Come molti ben sanno, si può fare risalire l’embrione della lingua italiana, allora volgare, a metà del XIII secolo in Sicilia per merito della Scuola Poetica Siciliana fondata da Federico II di Svevia. Al momento dell’unità d’Italia, tra le tante questioni, vi era anche quella linguistica. In passato l’Italia era variopinta di dialetti, con una scarsa diffusione di una lingua unitaria che potesse essere riconoscibile al di sopra dei dialettismi. La questione che durò secoli si concluse quando Alessandro Manzoni propose di utilizzare un dialetto, il toscano, come base per la lingua italiana. Ma, come appena detto, questo è solo l’ultimo tassello di una storia durata secoli e non iniziata affatto in Toscana.
Scuola Poetica Siciliana / Le origini della lingua italiana
Non che non ci fossero alcuni testi posteriori in lingua volgare, ma in maniera predominante fino all’avvento della scuola poetica siciliana la lingua colta in Italia era il latino. Ciò era dovuto principalmente all’enorme influenza della chiesa. Nello specifico la scuola poetica siciliana prende tale denominazione nel linguaggio comune grazie a Dante, il quale la ribattezzò così nel suo De Vulgari Eloquentia.
Era un circolo cui facevano parte per lo più funzionari della corte del regno di Sicilia, oltre allo stesso Federico II e il figlio Enzo. I membri furono Giacomo da Lentini, Cielo d’Alcamo, Rinaldo d’Aquino, Cecco Angiolieri, Stefano Protonotaro da Messina e altri ancora. La scuola fu attiva dal 1230 al 1266, legandosi quindi molto alle vicende della dinastia Sveva e alla sua tragica conclusione dopo la morte di Federico II e la successiva fine della dinastia Hohenstaufen, avvenuta con la morte di Manfredi nella battaglia di Benevento.
Scuola Poetica Siciliana / Gli esponenti
Il principale esponente fu Giacomo da Lentini, il quale è ritenuto ad oggi il capo della scuola poetica siciliana oltre che l’inventore del sonetto. La sua opera, affine e ispirante per gli altri appartenenti alla scuola siciliana, e anche successivi, parlavano pressoché dell’amore. Ciò era dovuto perché la scuola era molto legata alla corte del regno, e quindi difficilmente poteva parlare di temi politici o di altro tipo. E anche perché la stessa scuola prendeva vari richiami dalla letteratura trobadorica provenzale da cui traeva ispirazione la stessa scuola cui faceva parte.
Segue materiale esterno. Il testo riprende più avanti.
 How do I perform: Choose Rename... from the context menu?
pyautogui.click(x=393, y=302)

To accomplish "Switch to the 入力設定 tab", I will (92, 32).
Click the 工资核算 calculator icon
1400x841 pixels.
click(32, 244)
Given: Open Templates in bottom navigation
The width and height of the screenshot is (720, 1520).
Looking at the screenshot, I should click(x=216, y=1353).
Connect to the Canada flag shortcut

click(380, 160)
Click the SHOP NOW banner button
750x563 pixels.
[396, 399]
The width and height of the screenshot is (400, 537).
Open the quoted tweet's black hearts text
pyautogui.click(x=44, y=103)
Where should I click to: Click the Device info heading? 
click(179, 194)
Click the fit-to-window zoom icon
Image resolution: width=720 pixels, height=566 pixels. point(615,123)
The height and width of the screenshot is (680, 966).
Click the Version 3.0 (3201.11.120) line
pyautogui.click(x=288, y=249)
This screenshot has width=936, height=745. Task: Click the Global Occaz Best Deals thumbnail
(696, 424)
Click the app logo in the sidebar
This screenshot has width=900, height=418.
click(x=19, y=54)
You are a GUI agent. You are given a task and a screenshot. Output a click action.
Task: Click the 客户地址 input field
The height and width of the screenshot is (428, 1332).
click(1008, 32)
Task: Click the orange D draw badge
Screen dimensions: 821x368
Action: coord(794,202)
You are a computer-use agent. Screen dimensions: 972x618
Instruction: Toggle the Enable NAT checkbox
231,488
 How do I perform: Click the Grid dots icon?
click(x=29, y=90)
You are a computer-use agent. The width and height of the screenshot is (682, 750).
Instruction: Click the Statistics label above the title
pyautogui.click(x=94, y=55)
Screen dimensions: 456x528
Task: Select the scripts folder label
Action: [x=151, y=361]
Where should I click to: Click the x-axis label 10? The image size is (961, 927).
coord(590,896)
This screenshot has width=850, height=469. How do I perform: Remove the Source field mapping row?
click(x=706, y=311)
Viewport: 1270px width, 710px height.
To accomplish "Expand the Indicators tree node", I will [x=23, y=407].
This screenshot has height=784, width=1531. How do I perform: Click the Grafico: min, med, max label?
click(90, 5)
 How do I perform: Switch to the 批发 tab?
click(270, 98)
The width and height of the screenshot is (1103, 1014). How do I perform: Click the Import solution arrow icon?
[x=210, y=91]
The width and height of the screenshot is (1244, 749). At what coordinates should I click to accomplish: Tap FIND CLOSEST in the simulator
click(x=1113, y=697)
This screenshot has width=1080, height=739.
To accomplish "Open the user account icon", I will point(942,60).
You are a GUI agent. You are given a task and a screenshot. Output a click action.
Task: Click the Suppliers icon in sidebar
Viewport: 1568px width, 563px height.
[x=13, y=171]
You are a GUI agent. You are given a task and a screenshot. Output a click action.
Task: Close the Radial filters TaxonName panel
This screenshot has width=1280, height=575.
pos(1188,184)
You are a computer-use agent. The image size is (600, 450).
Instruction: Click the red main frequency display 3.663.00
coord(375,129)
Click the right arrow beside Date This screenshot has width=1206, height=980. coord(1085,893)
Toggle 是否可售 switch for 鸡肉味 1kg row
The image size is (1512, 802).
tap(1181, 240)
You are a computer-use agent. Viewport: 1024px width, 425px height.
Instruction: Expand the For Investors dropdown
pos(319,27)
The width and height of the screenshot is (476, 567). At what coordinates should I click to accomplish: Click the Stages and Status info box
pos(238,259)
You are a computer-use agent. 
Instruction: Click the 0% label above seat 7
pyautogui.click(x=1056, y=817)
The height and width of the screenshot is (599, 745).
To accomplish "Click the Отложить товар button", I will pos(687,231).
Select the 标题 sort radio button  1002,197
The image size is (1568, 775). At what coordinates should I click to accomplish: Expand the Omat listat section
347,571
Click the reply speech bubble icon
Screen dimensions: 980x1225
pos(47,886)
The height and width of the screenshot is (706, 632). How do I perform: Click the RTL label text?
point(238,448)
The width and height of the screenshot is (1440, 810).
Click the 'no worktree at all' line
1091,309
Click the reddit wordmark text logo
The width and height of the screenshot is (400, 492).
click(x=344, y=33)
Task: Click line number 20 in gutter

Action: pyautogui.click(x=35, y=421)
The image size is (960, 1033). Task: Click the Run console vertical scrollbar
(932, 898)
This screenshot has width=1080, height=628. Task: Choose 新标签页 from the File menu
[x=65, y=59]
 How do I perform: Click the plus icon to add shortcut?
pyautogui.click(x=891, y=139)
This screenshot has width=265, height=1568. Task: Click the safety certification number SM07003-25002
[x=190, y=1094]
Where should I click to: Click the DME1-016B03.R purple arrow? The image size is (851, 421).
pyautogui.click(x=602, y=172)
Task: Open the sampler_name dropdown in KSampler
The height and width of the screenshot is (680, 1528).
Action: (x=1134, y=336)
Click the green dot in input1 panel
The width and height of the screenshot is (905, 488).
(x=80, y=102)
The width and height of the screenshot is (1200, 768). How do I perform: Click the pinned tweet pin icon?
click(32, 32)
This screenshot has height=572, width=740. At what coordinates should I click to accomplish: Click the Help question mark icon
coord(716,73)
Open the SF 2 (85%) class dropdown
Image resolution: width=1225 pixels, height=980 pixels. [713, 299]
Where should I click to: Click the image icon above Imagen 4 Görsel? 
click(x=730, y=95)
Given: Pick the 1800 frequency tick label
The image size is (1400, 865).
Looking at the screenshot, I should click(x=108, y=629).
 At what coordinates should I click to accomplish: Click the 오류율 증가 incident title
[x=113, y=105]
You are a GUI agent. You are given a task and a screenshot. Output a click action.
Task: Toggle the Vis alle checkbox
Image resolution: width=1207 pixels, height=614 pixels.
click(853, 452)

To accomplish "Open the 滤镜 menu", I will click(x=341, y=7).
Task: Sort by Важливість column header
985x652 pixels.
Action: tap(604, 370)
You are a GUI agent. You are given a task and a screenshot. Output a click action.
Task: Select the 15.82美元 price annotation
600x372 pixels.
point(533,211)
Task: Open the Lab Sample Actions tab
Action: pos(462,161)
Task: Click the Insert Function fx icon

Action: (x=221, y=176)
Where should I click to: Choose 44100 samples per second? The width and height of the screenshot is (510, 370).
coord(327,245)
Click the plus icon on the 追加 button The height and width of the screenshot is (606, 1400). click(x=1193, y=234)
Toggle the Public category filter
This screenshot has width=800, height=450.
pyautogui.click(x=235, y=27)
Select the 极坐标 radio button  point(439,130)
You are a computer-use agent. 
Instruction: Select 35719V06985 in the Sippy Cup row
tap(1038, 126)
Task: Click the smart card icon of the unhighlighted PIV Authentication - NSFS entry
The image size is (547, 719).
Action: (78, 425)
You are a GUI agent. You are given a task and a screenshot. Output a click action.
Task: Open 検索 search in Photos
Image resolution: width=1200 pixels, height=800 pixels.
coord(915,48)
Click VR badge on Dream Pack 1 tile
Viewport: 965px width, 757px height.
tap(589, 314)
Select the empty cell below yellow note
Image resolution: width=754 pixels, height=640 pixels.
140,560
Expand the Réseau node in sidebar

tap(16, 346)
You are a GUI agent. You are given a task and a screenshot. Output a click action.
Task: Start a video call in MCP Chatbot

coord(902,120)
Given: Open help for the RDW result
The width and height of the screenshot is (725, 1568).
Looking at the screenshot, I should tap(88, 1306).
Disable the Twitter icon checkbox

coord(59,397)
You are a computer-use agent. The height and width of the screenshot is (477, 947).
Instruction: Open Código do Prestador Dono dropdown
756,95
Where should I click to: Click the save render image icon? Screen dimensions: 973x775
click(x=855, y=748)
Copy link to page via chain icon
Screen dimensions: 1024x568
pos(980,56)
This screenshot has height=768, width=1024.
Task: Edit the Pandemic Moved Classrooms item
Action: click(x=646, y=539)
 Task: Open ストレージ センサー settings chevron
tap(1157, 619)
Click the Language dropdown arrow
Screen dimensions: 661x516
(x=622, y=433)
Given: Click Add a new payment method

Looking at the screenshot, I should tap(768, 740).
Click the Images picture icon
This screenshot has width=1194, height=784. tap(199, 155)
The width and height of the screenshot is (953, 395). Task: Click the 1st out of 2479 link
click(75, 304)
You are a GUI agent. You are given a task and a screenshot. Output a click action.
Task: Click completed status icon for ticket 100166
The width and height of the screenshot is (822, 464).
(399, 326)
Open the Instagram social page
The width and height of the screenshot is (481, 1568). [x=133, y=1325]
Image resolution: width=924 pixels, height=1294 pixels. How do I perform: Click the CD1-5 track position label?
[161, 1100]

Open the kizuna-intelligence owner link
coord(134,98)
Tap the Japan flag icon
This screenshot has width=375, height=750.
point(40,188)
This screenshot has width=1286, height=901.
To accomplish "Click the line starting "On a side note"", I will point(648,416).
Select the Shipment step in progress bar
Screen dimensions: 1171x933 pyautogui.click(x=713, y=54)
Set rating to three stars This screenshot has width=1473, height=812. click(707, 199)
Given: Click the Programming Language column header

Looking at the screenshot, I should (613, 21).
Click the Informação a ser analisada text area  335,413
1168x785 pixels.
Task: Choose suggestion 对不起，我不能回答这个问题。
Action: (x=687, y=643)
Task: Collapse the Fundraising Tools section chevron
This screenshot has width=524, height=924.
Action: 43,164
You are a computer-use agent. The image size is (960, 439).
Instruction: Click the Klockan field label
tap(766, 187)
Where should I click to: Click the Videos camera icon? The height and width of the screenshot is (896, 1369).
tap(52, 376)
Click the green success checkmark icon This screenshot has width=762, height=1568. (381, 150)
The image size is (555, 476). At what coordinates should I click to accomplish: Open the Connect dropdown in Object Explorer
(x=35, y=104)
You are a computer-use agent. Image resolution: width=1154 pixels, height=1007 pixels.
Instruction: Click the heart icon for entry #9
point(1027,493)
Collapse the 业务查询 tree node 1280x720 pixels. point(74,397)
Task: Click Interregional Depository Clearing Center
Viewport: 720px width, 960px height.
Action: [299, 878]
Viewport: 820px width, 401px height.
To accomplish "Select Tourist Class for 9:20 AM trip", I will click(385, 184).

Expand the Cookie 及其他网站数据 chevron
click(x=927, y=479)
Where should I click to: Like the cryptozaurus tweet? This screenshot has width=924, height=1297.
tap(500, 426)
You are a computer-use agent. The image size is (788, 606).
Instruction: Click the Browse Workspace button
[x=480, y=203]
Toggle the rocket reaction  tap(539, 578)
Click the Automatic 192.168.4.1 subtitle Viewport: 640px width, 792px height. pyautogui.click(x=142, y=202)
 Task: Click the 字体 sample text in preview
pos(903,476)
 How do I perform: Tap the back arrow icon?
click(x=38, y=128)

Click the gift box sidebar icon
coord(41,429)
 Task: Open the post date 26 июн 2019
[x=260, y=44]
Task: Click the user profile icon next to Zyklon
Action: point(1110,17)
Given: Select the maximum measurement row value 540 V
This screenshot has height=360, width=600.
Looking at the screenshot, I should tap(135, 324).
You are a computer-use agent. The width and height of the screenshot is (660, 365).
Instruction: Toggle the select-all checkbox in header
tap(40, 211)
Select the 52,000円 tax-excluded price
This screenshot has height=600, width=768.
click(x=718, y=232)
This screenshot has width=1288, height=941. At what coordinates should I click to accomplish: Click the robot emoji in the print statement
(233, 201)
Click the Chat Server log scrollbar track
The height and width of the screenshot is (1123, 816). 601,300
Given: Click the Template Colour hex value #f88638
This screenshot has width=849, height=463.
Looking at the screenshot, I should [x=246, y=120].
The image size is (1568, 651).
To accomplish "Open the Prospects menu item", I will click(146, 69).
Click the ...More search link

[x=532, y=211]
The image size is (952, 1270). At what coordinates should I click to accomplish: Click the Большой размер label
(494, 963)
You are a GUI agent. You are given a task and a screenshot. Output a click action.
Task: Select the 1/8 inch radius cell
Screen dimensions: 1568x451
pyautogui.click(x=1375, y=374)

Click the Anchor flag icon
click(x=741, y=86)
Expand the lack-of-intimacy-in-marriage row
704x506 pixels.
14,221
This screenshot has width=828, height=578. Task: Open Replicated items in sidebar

Egli così diffuse, assieme agli altri appartenenti della scuola, il canone tematico dell’amore. Spesso tradotto come un rapporto di sudditanza tra l’amato e la donna amata che veniva nobilitata dalla composizione poetica. Le composizioni più utilizzate erano la canzone e la canzonetta. Oltre allo stesso sonetto d’invenzione del Notaro (così Dante battezzò Da Lentini nella Divina Commedia). Di singolare utilizzo la forma del contrasto, cui l’esempio principale è Rosa fresca aulentissima di Cielo d’Alcamo. Tutte le composizioni erano accomunate dalla presenza di un linguaggio raffinato ripreso dal volgare siciliano depurato però dei suoi dialettismi, con infine l’apporto che i testi erano fatti in gran parte solo per la lettura e non per essere cantati e ballati, cosa invece tipica dei trovatori provenzali.
Scuola Poetica Siciliana / Testi perduti ma non dimenticati
Dell’opera dell’intera scuola però rimane poco, o almeno in lingua originale (di cui uno dei pochi testi sopravvissuti in tal modo è Pir meu cori alligrari di Stefano Protonotaro), poiché la gran parte dei testi originali sono andati perduti mentre ci rimangono le traduzioni in volgare toscano, di cui l’opera più importale che li racchiude integralmente è il Canzoniere Vaticano latino 3793. Dei vari membri, a parte lo stesso Federico e i suoi familiari, si sa ancor meno della stessa lingua da loro usata. Ma nonostante ciò il riconoscimento di tutte queste personalità e del loro contributo alla creazione della prima lingua italiana scritta è attestata già a Dante Alighieri, il quale riconobbe tali meriti nella Divina Commedia e, soprattutto, nel già citato De Vulgari Eloquentia.
Per concludere, sebbene la scuola siciliana convenzionalmente si concluse nel 1266, essa si trapiantò in Toscana ispirando vari autori, definiti siculo-toscani, i quali portarono poi metrica e tematiche (sia pure con volgare toscano) siciliane e fungendo da base principale per lo stilnovismo, la corrente letteraria dove si formarono le principali opere cui si deve la creazione della lingua italiana.